As you know, wild creatures have the ability to listen to each other to find clues about predators, eavesdropping effectively about the conversation of other species.
Scientists explained in an article in Current Biology, a striptease, a small, beautiful bird of Australia, unable to understand the 'language' of other birds, but they can grasp the meaning of some important 'words' , such as reporting an enemy.
As you know, wild creatures have the ability to listen to each other to find clues about predators, eavesdropping effectively about the conversation of other species. For example, birds can learn to run away when neighbors shout "falcon!" , or make cries when in distress.
Andrew Radford, a biologist at Bristol University, said: 'Previously we knew that some animals could translate the meaning of the languages of other species, but we didn't know how to' learn the language. 'how'
Australian wrenches can understand some of the alarms that have predators from other birds.
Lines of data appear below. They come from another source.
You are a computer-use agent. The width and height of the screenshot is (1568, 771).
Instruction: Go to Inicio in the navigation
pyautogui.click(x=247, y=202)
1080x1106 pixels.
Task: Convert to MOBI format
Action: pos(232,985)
Birds have many ways to acquire life skills. Some knowledge is innate and some are taken from direct experience. Radford and other scientists are exploring a third type of knowledge: collecting information from the same type.
Radford and his colleagues at the Australian National University use small speakers mounted on their belts, wandering around the Australian National Botanic Gardens in Canberra to search for lone wolves. They wanted to make sure that the wren would only react to the sound they prepared, not the behavior of other birds.
Scientists first opened the birds to two types of unfamiliar sounds: The first sound was the alarming sound of a rambler, a bird not native to Australia. The second sound is a bird sound created on a computer named "buzz".
The first time I heard these sounds, the wrenches didn't have any special reaction.
Scientists then went around the park and continued to play customized records. They tried to train half of the birds to recognize the warning calls of the bats, and the other half recognized the "buzz" sound made by the computer as a distress message.
They did it by broadcasting these sounds, combined with the sound that birds were aware of was dangerous, such as the groans of the wrenches.
Three days later, the scientists checked what the birds had learned, and their 'students' passed the test, when the two groups of wrenches responded to the sound they had trained by flying to find shelter. But completely indifferent to other sounds.
Explaining in a human way, this is like a person who knows only English who has learned that "Achtung" means "attention" or "dangerous" in German just by listening to speakers of the phrase. with the same meaning in many languages at the same time.
Prior to this study, scientists knew something about how an animal guesses meaningful things from other species.